Success was attributed to an excellent marketing campaign, and being the first canned ale to be sold with a widget after Guinness. In 1997 Boddingtons sales peaked, and 1998 saw a drop in sales of 10 per cent. Boddingtons had been turned into: "a fashion product ... and as with all fashion products, the drinkers moved on". Despite this setback, in 1998–1999 Boddingtons' share of the UK ale market grew to 4.9 per cent, and sales grew by 7.3 per cent in 1999–2000.

===Decline of the brand under InBev===
In 2000, the Whitbread Beer Company was acquired by the Belgian brewer Interbrew, which owned Stella Artois. At that time one in eight barrels of Boddingtons was exported to some 40 countries worldwide, including China, the United States, Taiwan and the West Indies.

John Hegarty, who had worked on the 1990s Boddingtons advertising campaigns, argued that Interbrew, "just didn't care [about the brand], they underinvested and let it rot".

The Strangeways Brewery kegging facility closed in 2003 with the loss of 50 jobs. Amidst falling sales, Interbrew relaunched the cask product in the North West of England, with an increased strength. The relaunch was unsuccessful and the changes were reversed.

In 2004, the owners (now known as InBev) announced plans to close the Strangeways Brewery and move most production from Manchester to Magor in South Wales and Samlesbury, Lancashire, with the loss of 60 jobs. Boddingtons cask ale production, which accounted for less than 10 per cent of output, was moved to Hydes Brewery in Moss Side. Production ended in 2005 and the brewery was demolished in 2007.

In 2010, it was speculated that InBev (known as Anheuser-Busch InBev from 2008 onwards) would attempt to sell the Boddingtons brand to another brewer after its failed attempt to sell the UK rights to Bass ale.

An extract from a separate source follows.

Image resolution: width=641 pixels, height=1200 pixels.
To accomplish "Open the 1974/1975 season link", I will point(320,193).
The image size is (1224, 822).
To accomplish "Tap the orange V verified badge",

The Times was damning of what it perceived as InBev's mismanagement of the brand, which had "declined under AB InBev's hands. The brand was once a leading part of the old Whitbread Beer Company, but its fortunes had dwindled since the closure in 2005 of the Strangeways Brewery."

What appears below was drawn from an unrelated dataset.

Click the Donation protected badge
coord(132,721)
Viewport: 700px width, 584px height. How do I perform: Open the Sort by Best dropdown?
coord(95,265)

In 2010, Boddingtons was the sixth-highest selling bitter in the United Kingdom, although sales had dropped by almost three-quarters since the takeover by Anheuser–Busch InBev in 2000. In 2011, AB InBev's UK president Stuart MacFarlane claimed "We still believe in the brand", whilst admitting to not advertising the brand for five years, instead reaping the rewards of memories of earlier advertising. Contract brewing of Boddingtons Cask continued until 2012 when production of the beer ended.

Production was around 250,000 hectolitres (6,604,301 US Gallons) in 2012, with around 80 per cent of production destined for the UK market, and around 20 per cent destined for export markets such as Taiwan, Singapore and United Arab Emirates.

In 2017, Anheuser–Busch InBev announced that it was launching a digital, social, PR and video campaign for Boddingtons featuring Melanie Sykes who had appeared in adverts for the brand in 1997.

The cask-conditioned variant was reintroduced in 2025. It is brewed under licence by the Manchester-based brewer JW Lees.

==Variants==
Boddingtons has a distinctive straw-golden coloured body with a creamy white head, which is achieved by the addition of nitrogen.
- Boddingtons Draught Bitter (3.5% ABV)
The nitrogenated and pasteurised variant of the beer available in kegs and cans. It is brewed in Samlesbury. The canned variant, launched in 1991, contains a widget to give the beer a creamy white head. The beer's ABV was reduced from 3.8% to 3.5% in late 2008. On draught in the United Kingdom it is typically served at 5 to 7 degrees Celsius, although an Extra Cold variant served at 3 to 5 degrees Celsius has been available since 2006. Its taste, or perceived lack of it, has been criticised by some, with Andrew Jefford describing it as a "blandly foamy nitrokeg travesty of the original [cask conditioned version]".
- Boddingtons Pub Ale (4.6% ABV)
A higher ABV version of Boddingtons Draught Bitter, brewed since 1993 for export markets. It was available in the United Kingdom from 1995–6 as Boddingtons Export. Also sold in the UK under the label "Manchester Gold".